Para outra, a verdadeira intenção dos tantos ataques é clara: a remoção da comunidade Trapicheiros: “fui criada no Buraco da Lacraia, antiga favela aqui perto, também na Tijuca. Lembro bem quando começaram a construir um condomínio de prédios do nosso lado, começaram a fazer de tudo pra tirar a gente dali, e conseguiram. Fomos removidos por eles porque eles tinham dinheiro, tenho medo disso acontecer novamente aqui”.

Pela lei, no caso do Trapicheiros esta moradora poderia se tranquilizar, pois pela sua história no local, a comunidade tem direito claro à usucapião para se regularizar, ferramenta garantida pela Constituição de 1988 (usucapião é oriundo originalmente da Lei Romana no século VI com rica história e utilidade até hoje em diversos países pelo mundo).
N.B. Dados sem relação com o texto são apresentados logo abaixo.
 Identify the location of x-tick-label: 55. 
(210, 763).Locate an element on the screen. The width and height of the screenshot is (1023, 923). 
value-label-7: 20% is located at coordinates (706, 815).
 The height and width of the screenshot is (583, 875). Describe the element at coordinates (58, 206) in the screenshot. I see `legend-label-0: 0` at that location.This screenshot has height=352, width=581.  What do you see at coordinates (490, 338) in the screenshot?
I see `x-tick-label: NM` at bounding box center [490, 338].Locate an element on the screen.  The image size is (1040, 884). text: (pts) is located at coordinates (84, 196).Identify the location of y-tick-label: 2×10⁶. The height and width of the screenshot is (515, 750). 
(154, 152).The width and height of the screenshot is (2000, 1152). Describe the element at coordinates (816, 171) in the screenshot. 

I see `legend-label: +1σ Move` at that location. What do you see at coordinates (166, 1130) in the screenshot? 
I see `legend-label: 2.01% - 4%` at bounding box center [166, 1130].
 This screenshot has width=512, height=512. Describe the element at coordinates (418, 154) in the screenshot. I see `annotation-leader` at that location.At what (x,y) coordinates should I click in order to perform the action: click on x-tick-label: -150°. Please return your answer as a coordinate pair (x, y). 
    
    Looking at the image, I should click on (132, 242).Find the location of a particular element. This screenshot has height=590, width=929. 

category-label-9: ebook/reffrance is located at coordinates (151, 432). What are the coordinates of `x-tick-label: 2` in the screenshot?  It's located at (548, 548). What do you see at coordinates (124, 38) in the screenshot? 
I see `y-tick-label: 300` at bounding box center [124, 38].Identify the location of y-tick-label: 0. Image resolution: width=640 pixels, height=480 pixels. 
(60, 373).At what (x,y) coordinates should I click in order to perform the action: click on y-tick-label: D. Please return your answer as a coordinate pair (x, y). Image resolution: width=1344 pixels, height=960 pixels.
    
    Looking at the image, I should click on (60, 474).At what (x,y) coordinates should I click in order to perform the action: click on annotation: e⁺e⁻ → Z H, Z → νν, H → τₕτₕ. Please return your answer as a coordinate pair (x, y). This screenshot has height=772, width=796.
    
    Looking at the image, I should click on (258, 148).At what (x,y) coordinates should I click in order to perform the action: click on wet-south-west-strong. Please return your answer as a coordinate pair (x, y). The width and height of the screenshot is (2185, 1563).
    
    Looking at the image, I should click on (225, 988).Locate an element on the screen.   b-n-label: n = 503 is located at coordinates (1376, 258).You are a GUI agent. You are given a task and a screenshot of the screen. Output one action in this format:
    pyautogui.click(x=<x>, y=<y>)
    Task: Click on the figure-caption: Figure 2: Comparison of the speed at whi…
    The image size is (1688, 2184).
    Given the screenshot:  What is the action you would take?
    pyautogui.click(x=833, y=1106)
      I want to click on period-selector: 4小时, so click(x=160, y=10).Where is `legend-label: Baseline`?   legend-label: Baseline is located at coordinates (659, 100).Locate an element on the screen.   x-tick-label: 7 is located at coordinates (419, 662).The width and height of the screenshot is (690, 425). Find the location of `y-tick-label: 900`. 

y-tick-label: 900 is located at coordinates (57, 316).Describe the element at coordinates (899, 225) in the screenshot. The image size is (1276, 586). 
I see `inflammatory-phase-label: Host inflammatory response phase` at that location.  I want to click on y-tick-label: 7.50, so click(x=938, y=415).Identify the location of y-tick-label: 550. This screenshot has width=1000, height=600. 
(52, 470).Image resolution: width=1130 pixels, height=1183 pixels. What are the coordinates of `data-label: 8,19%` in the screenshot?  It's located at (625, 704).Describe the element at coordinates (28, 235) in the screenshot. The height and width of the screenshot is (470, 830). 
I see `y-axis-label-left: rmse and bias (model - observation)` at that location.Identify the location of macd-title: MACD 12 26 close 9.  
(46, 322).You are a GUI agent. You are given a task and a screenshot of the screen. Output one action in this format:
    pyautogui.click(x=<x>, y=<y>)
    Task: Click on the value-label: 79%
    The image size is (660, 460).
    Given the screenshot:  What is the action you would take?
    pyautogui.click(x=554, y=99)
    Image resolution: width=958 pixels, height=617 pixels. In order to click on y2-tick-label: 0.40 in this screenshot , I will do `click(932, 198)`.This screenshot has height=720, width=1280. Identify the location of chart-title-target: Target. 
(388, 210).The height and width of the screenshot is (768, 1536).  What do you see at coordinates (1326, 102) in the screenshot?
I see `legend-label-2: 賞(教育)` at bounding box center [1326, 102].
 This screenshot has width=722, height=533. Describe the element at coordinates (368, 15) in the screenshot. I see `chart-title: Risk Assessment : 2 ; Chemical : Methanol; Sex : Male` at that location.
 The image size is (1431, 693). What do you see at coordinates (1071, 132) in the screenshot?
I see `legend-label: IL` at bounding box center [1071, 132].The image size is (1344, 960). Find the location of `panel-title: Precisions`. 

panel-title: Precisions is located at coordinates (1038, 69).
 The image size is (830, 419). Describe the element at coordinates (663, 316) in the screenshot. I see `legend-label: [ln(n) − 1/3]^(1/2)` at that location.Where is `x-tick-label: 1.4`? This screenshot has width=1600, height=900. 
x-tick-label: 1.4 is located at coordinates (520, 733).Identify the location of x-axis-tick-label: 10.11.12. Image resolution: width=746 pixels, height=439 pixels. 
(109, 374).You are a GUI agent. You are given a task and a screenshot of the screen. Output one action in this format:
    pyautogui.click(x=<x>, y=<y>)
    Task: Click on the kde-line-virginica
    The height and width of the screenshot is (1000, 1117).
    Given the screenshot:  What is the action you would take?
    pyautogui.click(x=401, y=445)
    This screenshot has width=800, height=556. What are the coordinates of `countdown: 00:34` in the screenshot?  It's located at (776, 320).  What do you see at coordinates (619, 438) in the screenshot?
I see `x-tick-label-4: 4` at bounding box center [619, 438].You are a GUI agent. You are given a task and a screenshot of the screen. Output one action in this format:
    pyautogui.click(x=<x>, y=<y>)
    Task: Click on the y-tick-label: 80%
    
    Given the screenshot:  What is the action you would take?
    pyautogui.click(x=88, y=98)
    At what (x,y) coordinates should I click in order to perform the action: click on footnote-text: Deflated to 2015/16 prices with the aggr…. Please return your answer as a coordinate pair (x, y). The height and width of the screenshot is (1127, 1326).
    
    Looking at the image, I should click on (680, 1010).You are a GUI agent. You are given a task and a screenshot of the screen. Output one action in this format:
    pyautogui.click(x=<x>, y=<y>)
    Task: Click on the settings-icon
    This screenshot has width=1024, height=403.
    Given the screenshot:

Registros históricos e legais demonstram que a ocupação do Morro dos Trapicheiros já tem 139 anos, cumprindo os requisitos legais para o direito de todos os moradores à propriedade de suas casas. Logo, eles têm o mesmo direito à terra quanto os condomínios vizinhos.

Além do mais, a comunidade atua de forma unida internamente, e também com outras comunidades e movimentos de direito à moradia pela cidade, e está sendo assessorada na realização do seu direito à terra pela Defensoria Pública do Estado a partir do seu Núcleo de Terras e Habitação (NUTH).

Uma última moradora entrevistada para esta matéria resume de forma brilhante o momento, a história e os desafios da comunidade: “o Trapicheiros carrega uma ancestralidade e uma força coletiva de imenso potencial. São gerações das mesmas famílias que vivem nesse território—que a partir do medo e do caos, onde seus direitos foram colocados em risco, enxergaram que a única saída é pela organização”.